Lea Krivinskas Shepard
Loyola University Chicago School of Law
North Carolina Law Review, Vol. 89, 2010
Abstract:
This Article explores a significant market-based threat to the Truth in Lending Act’s right of rescission, a remedy that attempts to deter lender overreaching and fraud during one of the most complex financial transactions of a borrower’s lifetime. The depressed housing market has substantially impaired many borrowers’ ability to fulfill their responsibilities in rescission’s unwinding process: restoring the lender to the status quo ante by repaying the net loan proceeds of the mortgage transaction.
When a consumer is unable to finance her tender obligation, non-bankruptcy judges’ overwhelming response has been to protect the lender and deny rescission to the borrower. This Article argues that these courts, to fulfill TILA’s consumer-protective function, must take a different approach. Non-bankruptcy courts, which handle the vast majority of TILA rescission actions, should use their equitable authority under TILA to modify borrowers’ repayment obligations by allowing borrowers to tender in installments, over a period of years, and at reasonable interest rates. This approach both averts foreclosures that harm borrowers, lenders, and neighborhoods and ensures that TILA’s consumer-protective mandate will remain viable even in a depressed housing market.
This Article also considers an important aspect of TILA’s rescission remedy that, while tacitly acknowledged by courts and commentators, has been insufficiently explored in the academic literature.

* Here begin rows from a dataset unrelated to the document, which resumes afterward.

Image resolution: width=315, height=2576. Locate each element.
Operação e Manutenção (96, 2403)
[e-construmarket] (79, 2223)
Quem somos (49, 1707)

There exists an uneasy tension between the goal of the Truth in Lending Act – informing consumers of the financial consequences of their mortgage loan transactions – and borrowers’ frequent use of TILA rescission: defending their homes from foreclosure actions that the lender’s disclosure violation may or may not have precipitated. The Article concludes that TILA rescission actions, albeit a blunt instrument in the consumer protection setting, must be preserved, particularly during periods of economic calamity, since it remains a singular source of borrower leverage in a legal and economic climate that remains generally inhospitable to homeowners.